Memory leak issue

Question

Memory leak issue

52hpfans opened this issue 5 years ago · 2 comments

Hello,
Thanks for your great work, I am trying to learn tensorflow and keras from your tutorial code. When I used this A2C code to tackle the "MountainCar-v0" problem, I found that the RAM occupation of this code was increased after each episode. After about 800 episodes, the code exit with OOM error (My laptop has 16GB RAM ). I guess the reason might due to the keras model api in the def train(), because some api such as model.predict & tf.convert_to_tensor will add nodes to graph, which cause graph to grow after each iteration.

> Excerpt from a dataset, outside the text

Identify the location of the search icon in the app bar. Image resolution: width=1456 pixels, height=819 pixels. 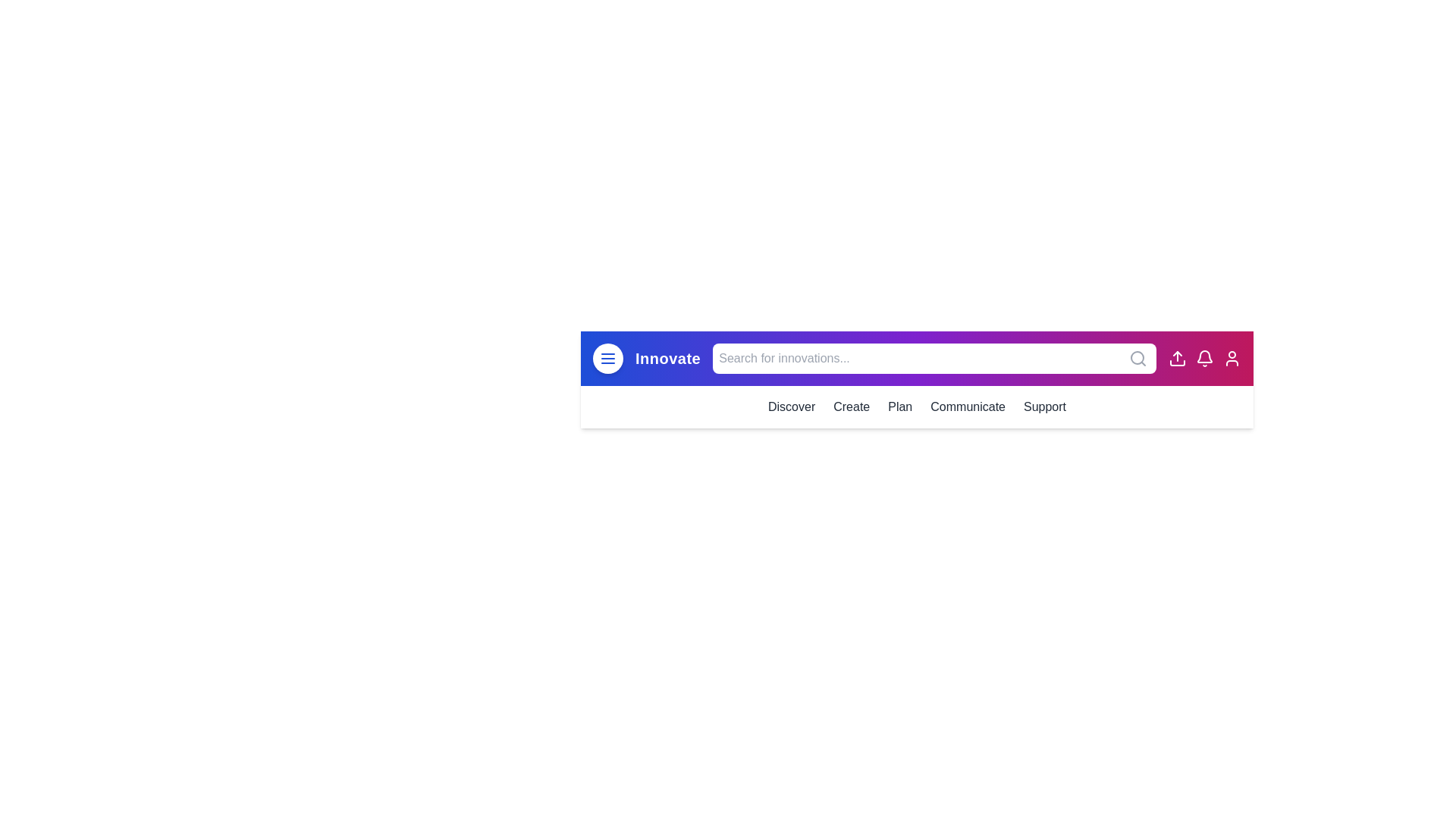
(1138, 359).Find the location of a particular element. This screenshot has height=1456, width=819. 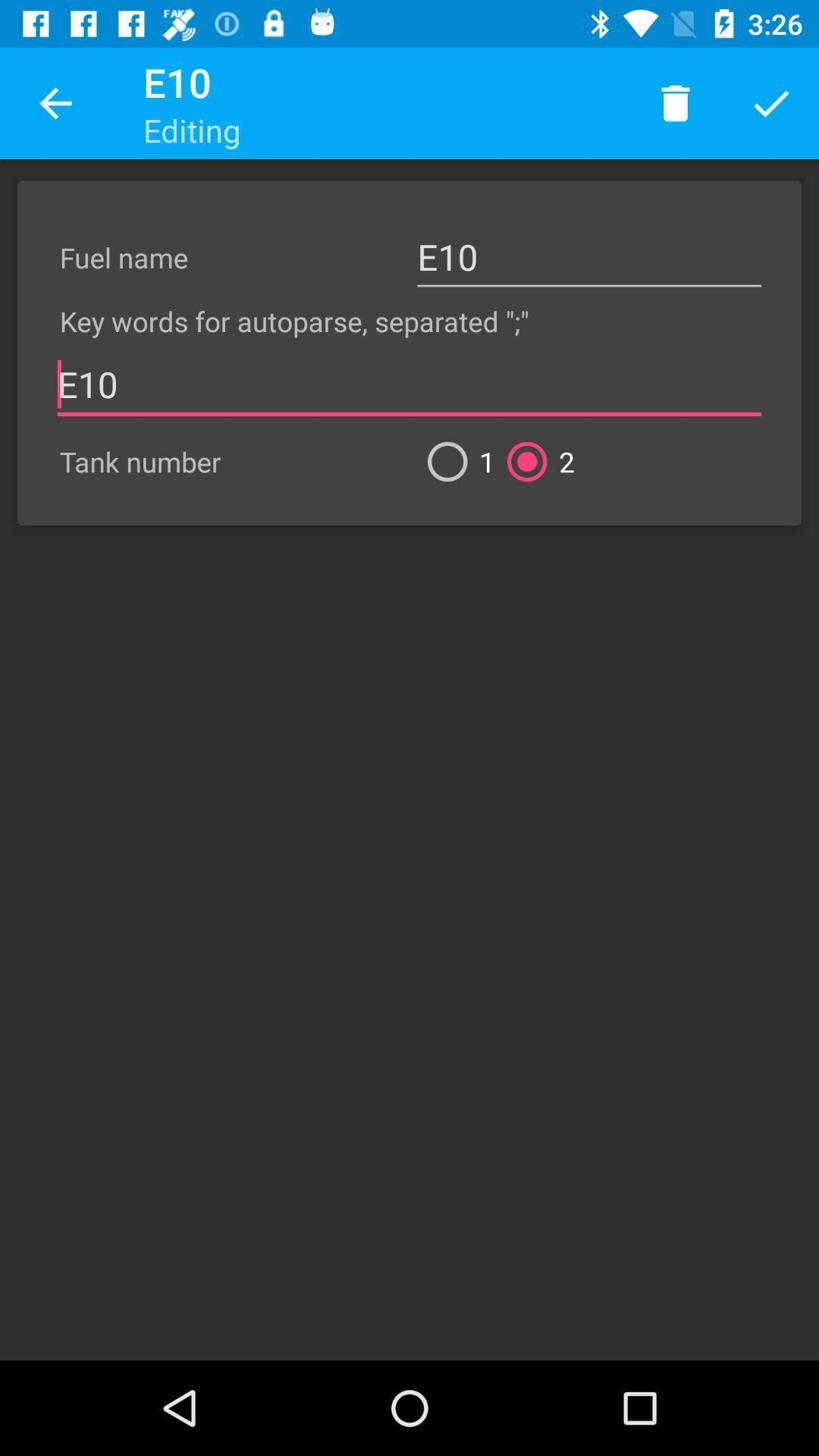

1 icon is located at coordinates (454, 461).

I tried to use 'tf.keras.backend.Clear_session()' to mitigate this memory leak issue, it seems work but I don't know whether this code will affect the model training. Nearly all the RL codes based on tf2&keras I had seen have similar memory leak issue, so could you try to fix this issue? Thanks a lot.

Answer 1 · 2019-11-23T15:24:06.000Z

Hello,

Yep, somebody on the blog also commented on it. From what I've gathered it's a bug in TF core, and current workaround is to use model.predict_on_batch instead of model.predict.

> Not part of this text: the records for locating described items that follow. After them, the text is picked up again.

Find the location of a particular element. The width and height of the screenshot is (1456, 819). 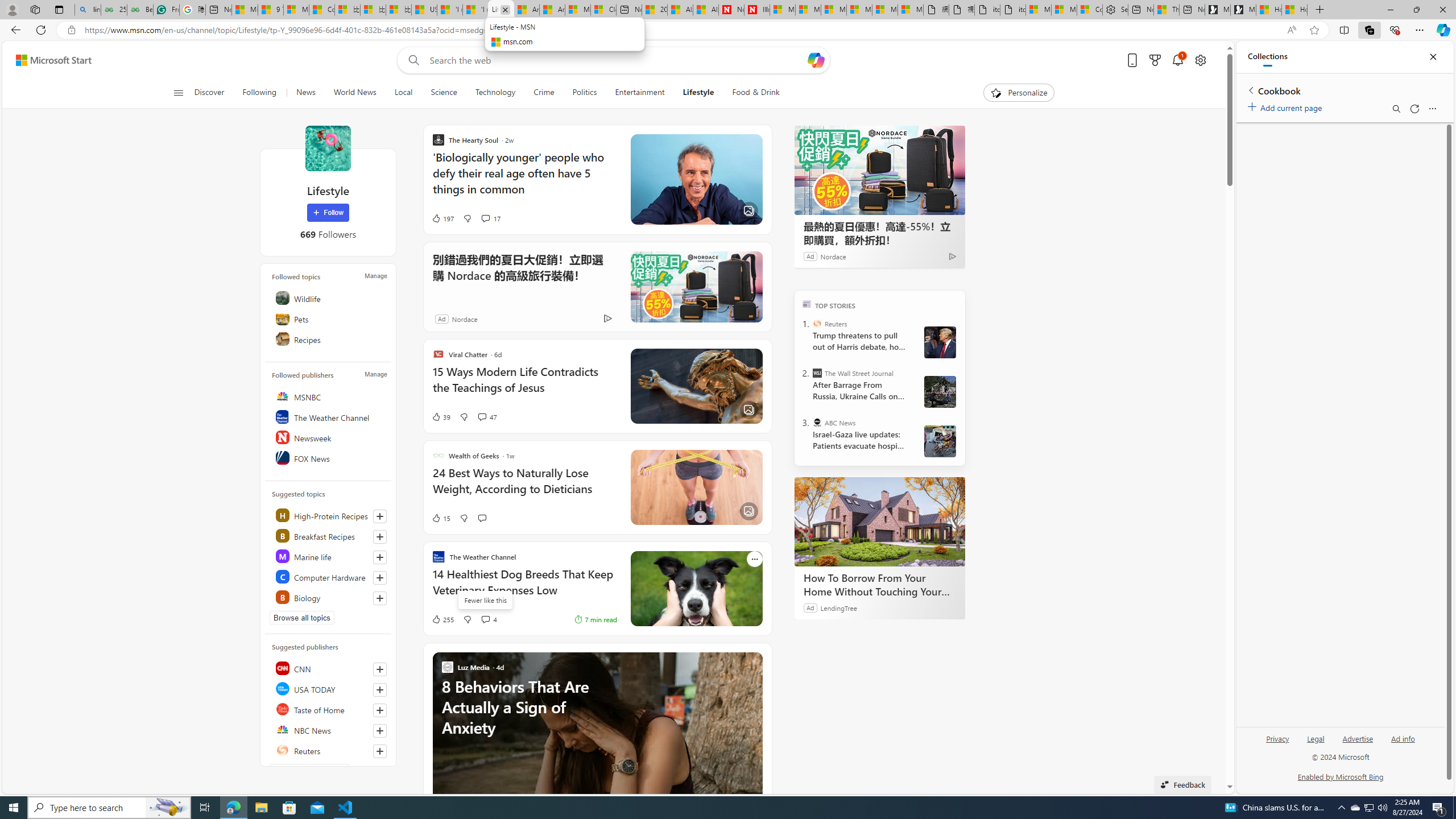

'itconcepthk.com/projector_solutions.mp4' is located at coordinates (1013, 9).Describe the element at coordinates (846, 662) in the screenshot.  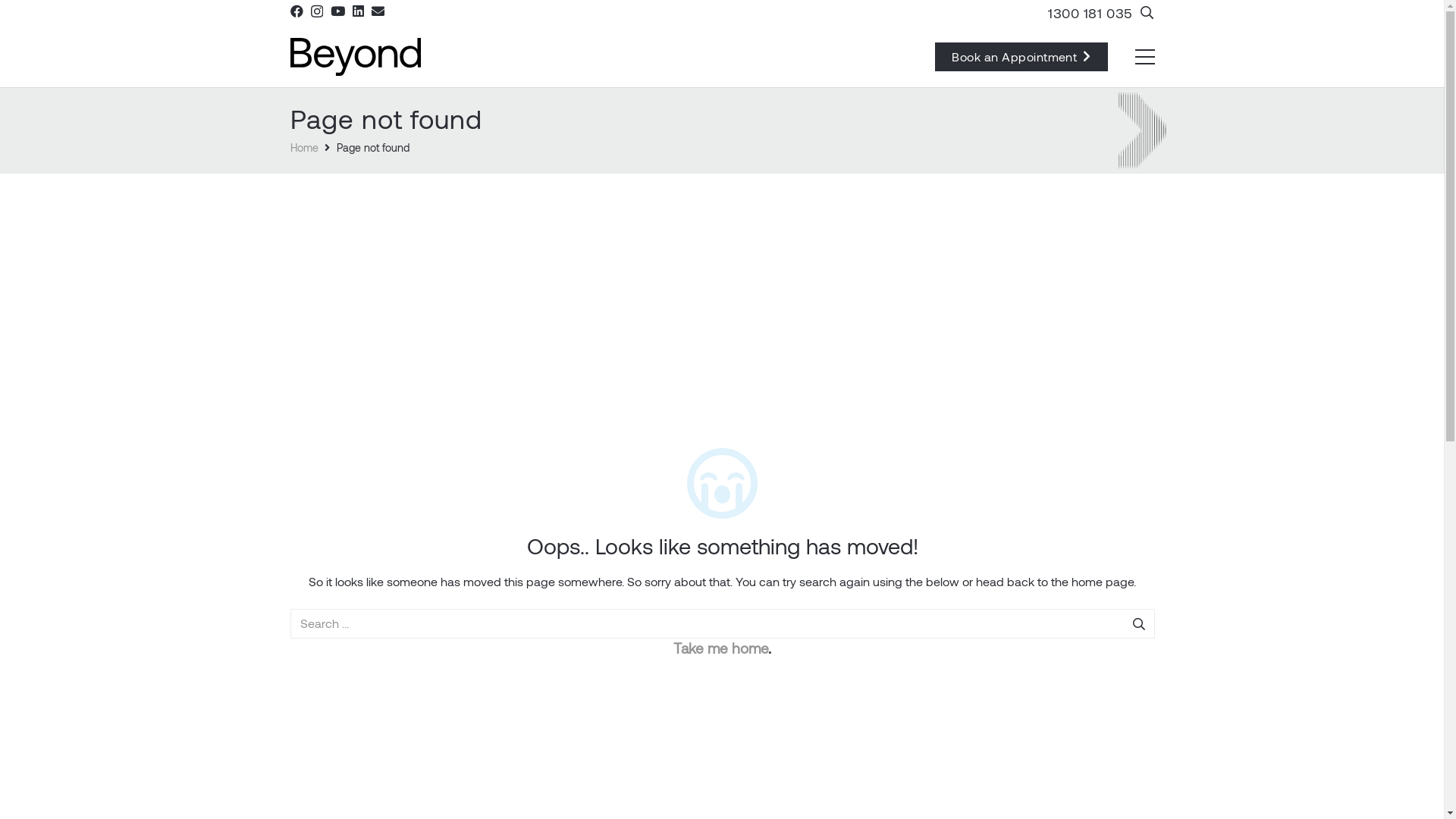
I see `'LinkedIn'` at that location.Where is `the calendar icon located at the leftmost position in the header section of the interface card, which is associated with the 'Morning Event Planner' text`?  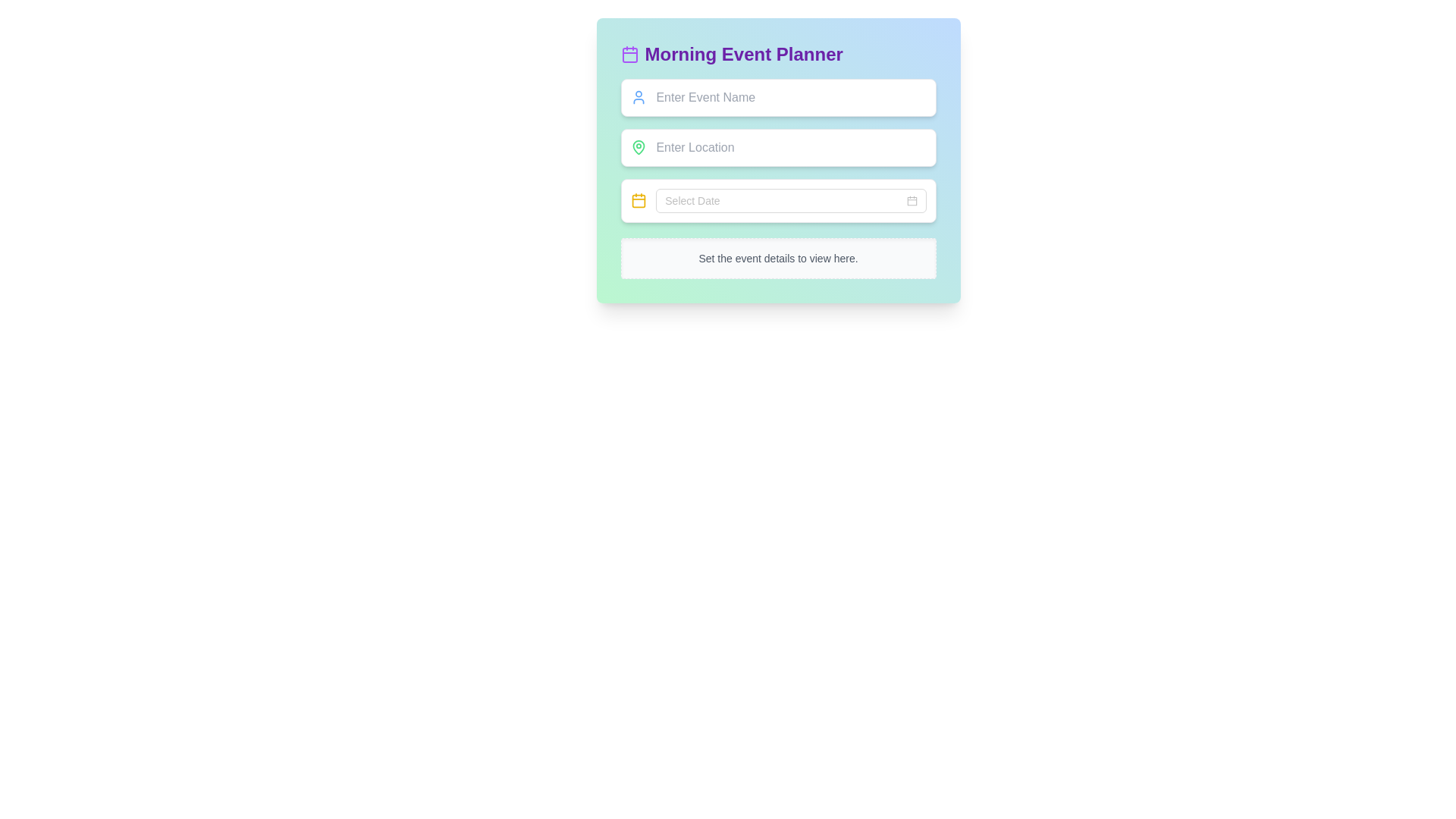
the calendar icon located at the leftmost position in the header section of the interface card, which is associated with the 'Morning Event Planner' text is located at coordinates (629, 54).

Try to avoid using clear_session() as it indeed can cause all sorts of issues with keeping the optimization process persistent.

I'll check if there's a proper fix in the works and if not I'll update the blog post with the workaround. I'll keep the ticket open for now.

Answer 2 · 2020-01-12T11:08:59.000Z

Seems the issue is still present in TF 2.1.
I've updated the code to use model.predict_on_batch, which avoids mem leaks.